Innovate on Paper First

After we narrowed down the ideas through voting and discussion, I assigned teams to each of the shortlisted ideas. The goal at this stage wasn’t to build anything. It was to define the idea: to treat it like a product concept, not just a creative spark.

Each team got a clear task: write a detailed product brief. Not a spec, but a deep exploration of what the idea was and who it was for. I gave them a list of guiding questions to answer. Who is the idea meant for? What specific problem are they facing? What have they already tried that didn’t work? What would they need from a new solution?

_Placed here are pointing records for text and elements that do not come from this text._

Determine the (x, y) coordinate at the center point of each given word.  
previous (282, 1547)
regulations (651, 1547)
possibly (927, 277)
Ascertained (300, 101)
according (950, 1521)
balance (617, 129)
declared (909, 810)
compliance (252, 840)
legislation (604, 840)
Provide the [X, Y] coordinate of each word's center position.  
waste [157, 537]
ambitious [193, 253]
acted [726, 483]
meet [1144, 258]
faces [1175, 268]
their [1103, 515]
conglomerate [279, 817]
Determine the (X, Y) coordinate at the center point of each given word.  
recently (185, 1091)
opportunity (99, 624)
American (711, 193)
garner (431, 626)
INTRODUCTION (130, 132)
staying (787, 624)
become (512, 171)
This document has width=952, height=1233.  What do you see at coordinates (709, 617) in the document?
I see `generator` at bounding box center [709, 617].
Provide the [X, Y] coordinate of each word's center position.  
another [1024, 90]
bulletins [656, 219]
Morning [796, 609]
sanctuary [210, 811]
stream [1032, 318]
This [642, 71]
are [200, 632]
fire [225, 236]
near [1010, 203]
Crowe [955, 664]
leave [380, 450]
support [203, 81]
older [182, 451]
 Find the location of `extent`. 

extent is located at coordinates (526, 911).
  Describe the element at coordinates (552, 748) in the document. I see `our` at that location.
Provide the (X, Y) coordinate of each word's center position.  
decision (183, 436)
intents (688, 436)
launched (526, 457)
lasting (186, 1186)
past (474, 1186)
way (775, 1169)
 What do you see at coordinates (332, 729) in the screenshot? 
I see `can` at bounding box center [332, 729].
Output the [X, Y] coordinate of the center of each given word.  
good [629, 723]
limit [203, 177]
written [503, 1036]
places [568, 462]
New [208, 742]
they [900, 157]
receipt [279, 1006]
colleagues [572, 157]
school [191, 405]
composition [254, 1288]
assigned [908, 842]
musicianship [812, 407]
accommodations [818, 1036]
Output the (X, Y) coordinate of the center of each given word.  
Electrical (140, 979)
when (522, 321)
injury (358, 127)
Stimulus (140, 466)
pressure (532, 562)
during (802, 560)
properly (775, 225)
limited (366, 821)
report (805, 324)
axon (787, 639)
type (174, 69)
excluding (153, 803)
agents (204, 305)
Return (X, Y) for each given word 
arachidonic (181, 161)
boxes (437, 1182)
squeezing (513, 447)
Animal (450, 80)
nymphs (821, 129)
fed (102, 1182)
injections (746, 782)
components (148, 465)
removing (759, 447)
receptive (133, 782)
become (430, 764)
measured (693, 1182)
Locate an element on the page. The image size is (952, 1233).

While they were working on it, I walked around the office and helped the teams sharpen their answers. Once the previous questions had clear answers, we moved on to defining the actual product – what it does, what it looks like, and how it behaves.

This extended thinking was critical. It turned raw ideas into clearer, more grounded concepts. Teams had to confront the realities of their ideas: the customer context, the underlying assumptions, and the practical implications. In some cases, it made the idea stronger. In others, it revealed that the concept didn’t hold up under scrutiny.

That was a good outcome, too. Not every idea that made it to paper made it to code, and that was by design. By slowing down and forcing clarity early, we avoided spending time on ideas that sounded good but didn’t make real sense once you looked closer.

The building phase came next, testing the feasibility and bringing the concept to life. Since it followed in-depth product work, the coding part was relatively easy, and today it would be even easier with the various AI tools. Hackathons aren’t about coding. They are about finding answers and solving problems. To make the most out of them, make sure you know what you are looking for and guide everyone accordingly.